What to do
Can you retype the passage in the message on monad laws from "On Wed, May" to "cannot generate Let."?

Selected excerpt
--------
On Wed, May 14, 2008 at 06:01:37PM -0400, Chung-chieh Shan wrote:
Conal Elliott
wrote in article in gmane.comp.lang.haskell.cafe: I share your perspective, Edsko. If foo and (Let foo id) are indistinguishable to clients of your module and are equal with respect to your intended semantics of Exp, then I'd say at least this one monad law holds. - Conal
I am at least sympathetic to this perspective, but the Expr constructors are not as polymorphic as the monad operations: if in
do a <- foo return a
foo has type "ExprM String" (perhaps foo is equal to "return []"), then we want to generate the DSL expression "Let [] id", but "[]" is not of type "Expr". Because whenever foo's type is not "ExprM Expr" the above code using do notation must be exactly equal to foo, by parametricity even when foo's type is "ExprM Expr" we cannot generate Let.
--------
Records from a collection
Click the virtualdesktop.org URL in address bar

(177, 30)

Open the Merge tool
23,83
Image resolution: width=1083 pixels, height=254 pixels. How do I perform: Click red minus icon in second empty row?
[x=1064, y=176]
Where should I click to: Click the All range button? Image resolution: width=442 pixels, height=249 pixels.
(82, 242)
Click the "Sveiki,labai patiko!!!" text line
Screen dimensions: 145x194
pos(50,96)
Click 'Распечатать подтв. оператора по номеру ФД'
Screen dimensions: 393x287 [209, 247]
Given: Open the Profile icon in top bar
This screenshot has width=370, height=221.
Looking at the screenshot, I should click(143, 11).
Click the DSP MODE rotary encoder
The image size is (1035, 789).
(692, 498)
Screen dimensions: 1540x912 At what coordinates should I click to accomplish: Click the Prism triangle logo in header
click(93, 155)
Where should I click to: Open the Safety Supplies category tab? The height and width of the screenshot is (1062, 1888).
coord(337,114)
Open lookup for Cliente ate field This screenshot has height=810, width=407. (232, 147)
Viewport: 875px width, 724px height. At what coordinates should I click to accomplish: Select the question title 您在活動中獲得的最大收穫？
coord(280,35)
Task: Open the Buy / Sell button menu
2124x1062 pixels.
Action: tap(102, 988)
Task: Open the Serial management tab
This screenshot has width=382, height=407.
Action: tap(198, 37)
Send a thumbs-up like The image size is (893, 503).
--------
Expected answer
On Wed, May 14, 2008 at 06:01:37PM -0400, Chung-chieh Shan wrote:
Conal Elliott
wrote in article in gmane.comp.lang.haskell.cafe: I share your perspective, Edsko. If foo and (Let foo id) are indistinguishable to clients of your module and are equal with respect to your intended semantics of Exp, then I'd say at least this one monad law holds. - Conal
I am at least sympathetic to this perspective, but the Expr constructors are not as polymorphic as the monad operations: if in
do a <- foo return a
foo has type "ExprM String" (perhaps foo is equal to "return []"), then we want to generate the DSL expression "Let [] id", but "[]" is not of type "Expr". Because whenever foo's type is not "ExprM Expr" the above code using do notation must be exactly equal to foo, by parametricity even when foo's type is "ExprM Expr" we cannot generate Let.